Números como esses, associados à excelência lusitana no ramo, chamaram a atenção de diversos empresários brasileiros, que passaram a investir pequenas fortunas nas quintas portuguesas, como são chamadas as fazendas produtoras. O movimento ganhou ímpeto na mesma medida que os vinhos portugueses ganharam relevância no cenário internacional. “Os empresários buscam produzir vinhos de alta qualidade, e não apenas fazer bons negócios”, diz Frederico Falcão, presidente da ViniPortugal, entidade que tem a missão de difundir os rótulos do país. “Eles também acabam virando embaixadores dos vinhos portugueses, o que cria uma onda positiva entre os outros produtores locais.” É um ganha-ganha para todos os lados da história.
O empresário mineiro Rubens Menin, dono da construtora MRV e da CNN Brasil, e o executivo Cristiano Gomes, integrante do conselho de administração do Banco Inter, se associaram para comprar duas vinhas na região do Douro, a Quinta da Costa de Cima e a Quinta do Sol. “Não queríamos diletantismo ou aventura”, diz Gomes, que se mudou para Lisboa a fim de conduzir os negócios da Menin Wine Company. “Tinha de ser um negócio viável.” Após investimentos de cerca de 30 milhões de euros, as quintas foram modernizadas e profissionalizadas, e outras propriedades, como a tradicional Horta Osório Wines, também no Douro, acabaram sendo compradas. Entre os vinhos lançados pela Menin Douro Estates está o Douro’s New Legacy, vendido no mercado brasileiro por cerca de 2 000 reais.
A ideia de produzir rótulos exclusivos é o que motivou o alemão-brasileiro Alberto Weisser, ex-CEO mundial do grupo Bunge, a adquirir a Herdade de Coelheiros, uma propriedade com 800 hectares no Alentejo e cuja história remonta ao século XV. Ele e a mulher, Gabriela Mascioli, queriam levar o negócio a outro patamar. Para isso, reestruturaram a quinta e contrataram enólogos profissionais, além de reduzir a produção anual de 400 000 garrafas para 60 000 e eliminar catorze marcas para ficar com apenas seis. Um dos indicativos do sucesso obtido pelo casal foi o aumento da pontuação dos vinhos na escala do renomado crítico Robert Parker, que vai de zero a 100: o tinto Tapada de Coelheiros Garrafeira, por exemplo, atingiu 93 pontos e pode ser encontrado a 1 140 reais.

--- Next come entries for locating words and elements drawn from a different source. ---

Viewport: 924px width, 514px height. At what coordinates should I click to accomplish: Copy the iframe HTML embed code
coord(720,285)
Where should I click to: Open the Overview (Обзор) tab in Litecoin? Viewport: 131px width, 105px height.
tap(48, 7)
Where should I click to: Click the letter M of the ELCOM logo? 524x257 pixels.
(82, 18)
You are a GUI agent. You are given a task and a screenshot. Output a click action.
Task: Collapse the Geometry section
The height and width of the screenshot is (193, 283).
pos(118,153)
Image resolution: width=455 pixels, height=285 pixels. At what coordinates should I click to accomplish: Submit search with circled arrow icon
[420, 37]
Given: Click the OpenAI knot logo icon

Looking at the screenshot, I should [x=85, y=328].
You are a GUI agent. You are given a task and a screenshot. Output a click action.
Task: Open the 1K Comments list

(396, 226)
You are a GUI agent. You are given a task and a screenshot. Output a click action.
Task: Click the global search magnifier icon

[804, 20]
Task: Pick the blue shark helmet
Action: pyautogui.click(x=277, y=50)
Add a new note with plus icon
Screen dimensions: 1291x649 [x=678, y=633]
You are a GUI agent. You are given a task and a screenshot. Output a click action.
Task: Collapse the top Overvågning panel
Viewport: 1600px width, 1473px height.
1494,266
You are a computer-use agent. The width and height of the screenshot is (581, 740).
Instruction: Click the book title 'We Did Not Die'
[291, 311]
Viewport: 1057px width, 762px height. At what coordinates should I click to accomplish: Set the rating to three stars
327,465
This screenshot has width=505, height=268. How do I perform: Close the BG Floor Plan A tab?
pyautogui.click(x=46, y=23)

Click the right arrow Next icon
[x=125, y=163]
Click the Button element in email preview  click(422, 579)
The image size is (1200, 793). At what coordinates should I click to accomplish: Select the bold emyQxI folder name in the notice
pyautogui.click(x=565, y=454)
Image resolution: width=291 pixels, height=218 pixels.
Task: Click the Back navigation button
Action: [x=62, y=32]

Um dos pioneiros em terras portuguesas, o empresário André Esteves, sócio do BTG Pactual, está no ramo há quase uma década. Em 2012, após comprar a vinícola Argiano, em Montalcino, na região italiana da Toscana, ele entrou como sócio de um grupo de investidores na Quinta da Romaneira, que tem 412 hectares de área e mais de 3 quilômetros à beira do belíssimo Rio Douro. Apaixonado por vinhos, Esteves comprou 80% da propriedade por um valor estimado em 20 milhões de euros. Dirigida pelo britânico Christian Seely, ela possui um portfólio que inclui vinhos tintos, brancos, rosé, do Porto e até azeites. A maior parte das bebidas tem pontuação maior ou igual a 90 na escala de referência do americano Robert Parker — e a operação é lucrativa. Os vinhos continuam sendo portugueses, mas eles agora ao menos contam com um retrogosto brasileiro.